One open source solution, Apache Lucene and Solr, seems to be excelling above the others and competing strongly with commercial products from giants like IBM and Autonomy. Apache Lucene and Solr has installations at over 4,000 companies worldwide, ranks among the top 15 open source projects and is one of the top 5 at Apache.

CMSWire spoke with Lucene/Solr expert Jay Hill of Lucid Imagination for a few tips on things to avoid when implementing Lucene/Solr to reduce the risk of your search project biting the dust. Hill calls them the “Seven Deadly Sins of Solr” – sloth, greed, pride, lust, envy, gluttony and wrath.

1. Sloth

According to Hill, sloth is one of the worst things you can do -- or rather not do -- when implementing Lucene/Solr. Sloth, or laziness, is about failing to make the effort necessary to ensure an implementation is successful. Sloth can come in many forms:

  • Failing to understand the features, strengths and weakness of Lucene/Slor
  • Not tuning the application, Java Virtual Machine or server
  • Not taking time to understand user needs
  • Relying exclusively on consultants to implement the solution

Adopting enterprise search is complicated, and sloth will cause your project to fail.

2. Greed

Greed is another common mistake organizations make when implementing Lucene/Solr. Many assume that because Lucene/Solr is free open source, it will cost nothing to implement. The solution costs less than comparable commercial enterprise search options, but implementation is not free. Hill said, he has seen many companies try to implement Lucene/Solr “on the cheap” at the expense of their entire project. If you want to implement enterprise search you should be prepared to invest in items like an adequate number of servers, professional services for implementation guidance and training.

3. Pride

Pride can be a good thing, but take it too far and it becomes arrogance, which is rarely a positive trait. That is definitely true when it comes to implementing Lucene/Solr.  Excessive pride is indicated by actions like failing to get help when you encounter a problem, assuming you know the business requirements instead of soliciting them from the users or custom coding features/solving problems that others have already addressed. Pride can result in excess expense, time and effort to implement Lucene/Solr.

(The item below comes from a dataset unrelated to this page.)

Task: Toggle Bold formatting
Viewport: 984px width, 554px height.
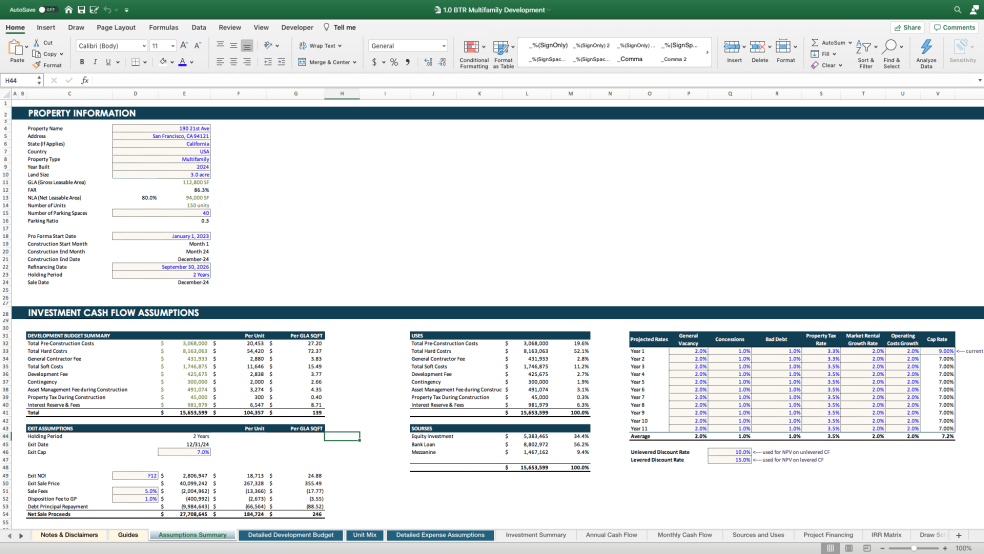Action: click(x=83, y=62)
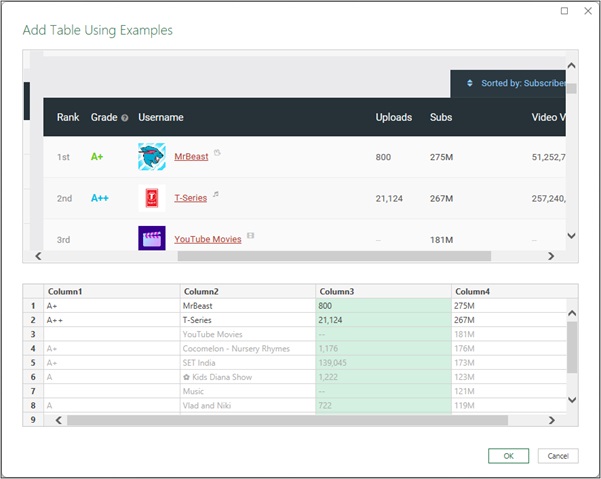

To avoid your project being negatively impacted by pride:

  • Ask for help or use resources like the user and developer mailing list to find solutions to implementation, management or design issues
  • Let the users define project needs instead of building in too few or too many features based on your assumptions
  • Participate in the Lucene/Solr community and respect the experience of others
  • Admit to yourself that although your project has unique features, other projects have similarities. Don’t be afraid to leverage the knowledge that others have learned from their implementations.

4. Lust

Most technologists have experienced techno lust at one point in their career. However, you have to keep in mind that the bleeding edge is called the “bleeding” edge for a reason. You will eventually experience pain if you lust after new feature and implement it prematurely or without adequate justification. Other examples of lust in Lucene/Solr implementations include:

  • Jumping into an overly complex infrastructure before understanding your actual query volume
  • Trying to do too much at once. It is often better to pursue iterative approach to implementation so that you can adjust as you learn lessons
  • Obsessing over minute details before dealing with fundamental project issues
  • Trying to push the envelope just because it’s cool

Lust introduces unnecessary risk into your project, which could easily extend budgets and timelines, or worse, cause the project to fail. When implementing Lucene/Solr, or any other enterprise search solution, it's better to use an agile approach, do adequate due diligence before attempting cutting edge unorthodox approaches and focus on core requirements, design and implementation.

5. Envy

Envy is similar to lust and has many of the same ramifications. Envy occurs when you implement “cool” features just because your read about them or saw them implemented elsewhere. Even if the feature is stable, if it is not required, you are unnecessarily increasing project complexity. Every extra feature or line of code has a multiplicative impact since it must ultimately be implemented, maintained and tested. Avoid envy or the green eyed monster may make your project get ugly.  

6. Gluttony

Gluttony occurs when you allow elements like configuration files, queries or other elements balloon out of control. It is important to consistently review your implementation and look for opportunities to keep it “lean and mean”. Refactoring should be a regular part of your development and maintenance cycle. Although these things seem like low level developer centric details, the impact can be large and apparent all the way to the end user. Bloated implementations increase the risk of errors and the likelihood that your searches aren’t optimized for the best performance.

7. Wrath

The final Lucene/Solr sin is wrath. Although most people associate wrath with anger, it also defined as,
“A vehement denial of the truth, both to others and in the form of self-denial and impatience.”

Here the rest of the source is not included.